God gives each of us the talents and blessings as well as the burdens and challenges He knows are best for us. Don’t just walk into God’s Kingdom and seat yourself! Check in with the host and find out His will in terms of your seat. He’s got just the right one in mind for you.
II. THE PARADOX of HONORS – Jesus was noticing how they were choosing the places of honor at the table. In effect, He was struck by how people perceive honor and how they vie for what they think is honor. They want to impress others and be thought of as important.
Remember that this is God’s banquet. The qualifications for the seats of honor there are very different from those necessary for worldly honors. In the world, we are impressed by things like brawn, beauty, and bucks. We’re impressed by big cars, big houses, and a big entourage. When a limo pulls up, just watch all eyes turn. The popular, the powerful, the glitterati, and the game changers emerge to flashing cameras and thunderous applause. These are the things that we notice; this is what draws our eyes.
What about God? As God looks around the banquet hall of His Kingdom, who catches His eye? The Lord provides the answer in many places in Scripture:
Whoever would be great among you must be the servant, and whoever would be first among you must be slave of all. For the Son of man also came not to be served but to serve, and to give his life as a ransom for many (Mark 10:43).
Rather let the greatest among you become like the youngest, and the leader like one who serves. For who do you think is the greater, one who sits at table, or one who serves? Is it not the one who sits at table? But I am among you as one who serves (Luke 22:26).
Though the LORD is on high, he looks upon the lowly, but the proud he knows from afar (Ps 138:6).
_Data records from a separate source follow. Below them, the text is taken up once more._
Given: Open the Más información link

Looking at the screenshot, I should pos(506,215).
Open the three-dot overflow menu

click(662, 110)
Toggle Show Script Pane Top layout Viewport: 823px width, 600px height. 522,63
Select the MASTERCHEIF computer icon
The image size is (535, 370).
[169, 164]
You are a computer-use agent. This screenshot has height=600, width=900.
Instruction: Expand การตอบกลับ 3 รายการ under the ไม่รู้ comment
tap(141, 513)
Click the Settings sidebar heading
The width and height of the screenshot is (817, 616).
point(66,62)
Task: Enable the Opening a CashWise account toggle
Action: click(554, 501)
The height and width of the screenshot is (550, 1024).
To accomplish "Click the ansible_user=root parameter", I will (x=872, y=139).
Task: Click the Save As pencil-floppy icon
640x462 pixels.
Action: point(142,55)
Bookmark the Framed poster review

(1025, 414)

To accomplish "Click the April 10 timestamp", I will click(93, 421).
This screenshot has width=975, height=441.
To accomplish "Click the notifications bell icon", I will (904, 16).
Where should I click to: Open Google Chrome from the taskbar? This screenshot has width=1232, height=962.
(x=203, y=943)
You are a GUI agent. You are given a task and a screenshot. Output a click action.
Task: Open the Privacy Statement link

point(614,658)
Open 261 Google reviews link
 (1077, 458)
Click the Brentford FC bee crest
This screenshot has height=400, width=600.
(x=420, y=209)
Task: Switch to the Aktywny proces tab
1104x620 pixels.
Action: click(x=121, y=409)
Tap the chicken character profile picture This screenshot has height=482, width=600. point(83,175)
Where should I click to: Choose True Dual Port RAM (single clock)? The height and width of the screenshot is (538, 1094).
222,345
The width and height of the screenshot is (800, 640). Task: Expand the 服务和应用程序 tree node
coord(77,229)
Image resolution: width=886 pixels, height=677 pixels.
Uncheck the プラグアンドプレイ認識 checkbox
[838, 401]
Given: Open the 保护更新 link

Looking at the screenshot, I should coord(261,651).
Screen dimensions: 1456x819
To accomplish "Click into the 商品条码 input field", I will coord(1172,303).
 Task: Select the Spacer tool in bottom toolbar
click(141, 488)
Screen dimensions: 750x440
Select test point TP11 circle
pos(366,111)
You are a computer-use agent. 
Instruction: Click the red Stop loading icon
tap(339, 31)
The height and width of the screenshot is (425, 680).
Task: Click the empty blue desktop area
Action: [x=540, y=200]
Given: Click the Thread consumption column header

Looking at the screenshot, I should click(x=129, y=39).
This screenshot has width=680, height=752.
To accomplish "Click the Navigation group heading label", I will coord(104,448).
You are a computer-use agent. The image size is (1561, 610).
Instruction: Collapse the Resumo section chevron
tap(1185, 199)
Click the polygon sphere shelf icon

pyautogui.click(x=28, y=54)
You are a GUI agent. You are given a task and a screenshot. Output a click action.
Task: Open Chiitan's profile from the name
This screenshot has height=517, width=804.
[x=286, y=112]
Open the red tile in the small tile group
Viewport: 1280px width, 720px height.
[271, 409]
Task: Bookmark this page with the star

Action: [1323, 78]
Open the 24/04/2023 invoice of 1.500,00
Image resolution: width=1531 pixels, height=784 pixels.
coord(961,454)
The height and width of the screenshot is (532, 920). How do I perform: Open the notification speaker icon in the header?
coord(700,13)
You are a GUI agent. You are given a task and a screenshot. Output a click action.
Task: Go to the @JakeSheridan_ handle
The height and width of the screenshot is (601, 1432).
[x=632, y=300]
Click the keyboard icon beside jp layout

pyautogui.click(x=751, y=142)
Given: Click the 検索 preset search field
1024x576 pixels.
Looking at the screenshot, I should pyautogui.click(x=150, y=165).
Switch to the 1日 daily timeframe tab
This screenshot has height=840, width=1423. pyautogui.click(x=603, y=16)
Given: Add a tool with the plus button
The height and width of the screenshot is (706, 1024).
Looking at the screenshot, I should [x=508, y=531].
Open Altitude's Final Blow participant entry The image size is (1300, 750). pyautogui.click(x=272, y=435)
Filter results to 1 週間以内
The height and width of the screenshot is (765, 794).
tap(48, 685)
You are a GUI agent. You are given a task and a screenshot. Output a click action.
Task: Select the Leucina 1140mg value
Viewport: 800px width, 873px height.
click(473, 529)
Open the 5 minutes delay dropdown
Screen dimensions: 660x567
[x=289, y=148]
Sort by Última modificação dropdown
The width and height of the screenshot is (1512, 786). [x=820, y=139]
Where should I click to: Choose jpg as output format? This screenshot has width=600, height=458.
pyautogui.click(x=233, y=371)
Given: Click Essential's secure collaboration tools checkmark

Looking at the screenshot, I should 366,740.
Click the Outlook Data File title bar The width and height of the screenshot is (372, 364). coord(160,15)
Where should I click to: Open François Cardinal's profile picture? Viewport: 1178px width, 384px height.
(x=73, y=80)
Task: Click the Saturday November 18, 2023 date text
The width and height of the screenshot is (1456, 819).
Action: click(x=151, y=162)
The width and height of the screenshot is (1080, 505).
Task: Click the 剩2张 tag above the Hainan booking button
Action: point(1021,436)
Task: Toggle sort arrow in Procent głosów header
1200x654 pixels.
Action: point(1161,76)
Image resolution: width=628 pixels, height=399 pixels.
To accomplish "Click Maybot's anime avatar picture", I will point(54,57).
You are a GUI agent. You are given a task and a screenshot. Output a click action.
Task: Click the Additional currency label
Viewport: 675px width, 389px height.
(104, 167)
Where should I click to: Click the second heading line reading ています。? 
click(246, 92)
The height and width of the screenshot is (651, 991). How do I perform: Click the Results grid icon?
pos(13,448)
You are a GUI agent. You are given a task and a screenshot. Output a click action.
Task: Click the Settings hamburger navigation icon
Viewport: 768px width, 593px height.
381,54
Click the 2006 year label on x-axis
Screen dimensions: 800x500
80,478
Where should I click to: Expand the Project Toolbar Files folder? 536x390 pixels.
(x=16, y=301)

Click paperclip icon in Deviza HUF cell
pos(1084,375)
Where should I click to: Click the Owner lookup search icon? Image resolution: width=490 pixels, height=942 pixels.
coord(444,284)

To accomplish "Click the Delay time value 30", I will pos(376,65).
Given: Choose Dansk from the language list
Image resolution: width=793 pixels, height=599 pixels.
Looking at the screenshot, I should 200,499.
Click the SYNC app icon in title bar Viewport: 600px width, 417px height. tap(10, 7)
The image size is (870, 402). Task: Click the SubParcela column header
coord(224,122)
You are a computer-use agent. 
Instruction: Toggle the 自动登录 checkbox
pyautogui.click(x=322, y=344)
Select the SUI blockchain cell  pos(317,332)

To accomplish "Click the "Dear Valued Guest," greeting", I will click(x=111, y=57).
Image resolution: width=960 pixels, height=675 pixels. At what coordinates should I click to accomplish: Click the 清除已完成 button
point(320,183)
But God chose the foolish and low born things of the world to shame the wise; God chose the weak things of the world to shame the strong. He chose the lowly things of this world and the despised things—and the things that are not—to nullify the things that are, so that no one may boast before him (1 Cor 1:27).
Listen, my beloved brethren. Has not God chosen those who are poor in the world to be rich in faith and heirs of the kingdom which he has promised to those who love him? (James 2:5)
Many who are last shall be first, and many who are first shall be last (Luke 13:30).
He has cast down the mighty from their thrones and lifted up the lowly (Luke 1:52).
So, back to our question: In the banquet hall of God’s Kingdom, who catches His eye? Is it those at the “head table”? It is those on the red carpet? No. If we apply God’s words, we see that those who draw God’s attention are not even at the table; they are the ones waiting on tables, the ones serving, the ones back in the kitchen cooking and washing dishes. It is the lowly, the humble, the servants of all, who catch God’s eye.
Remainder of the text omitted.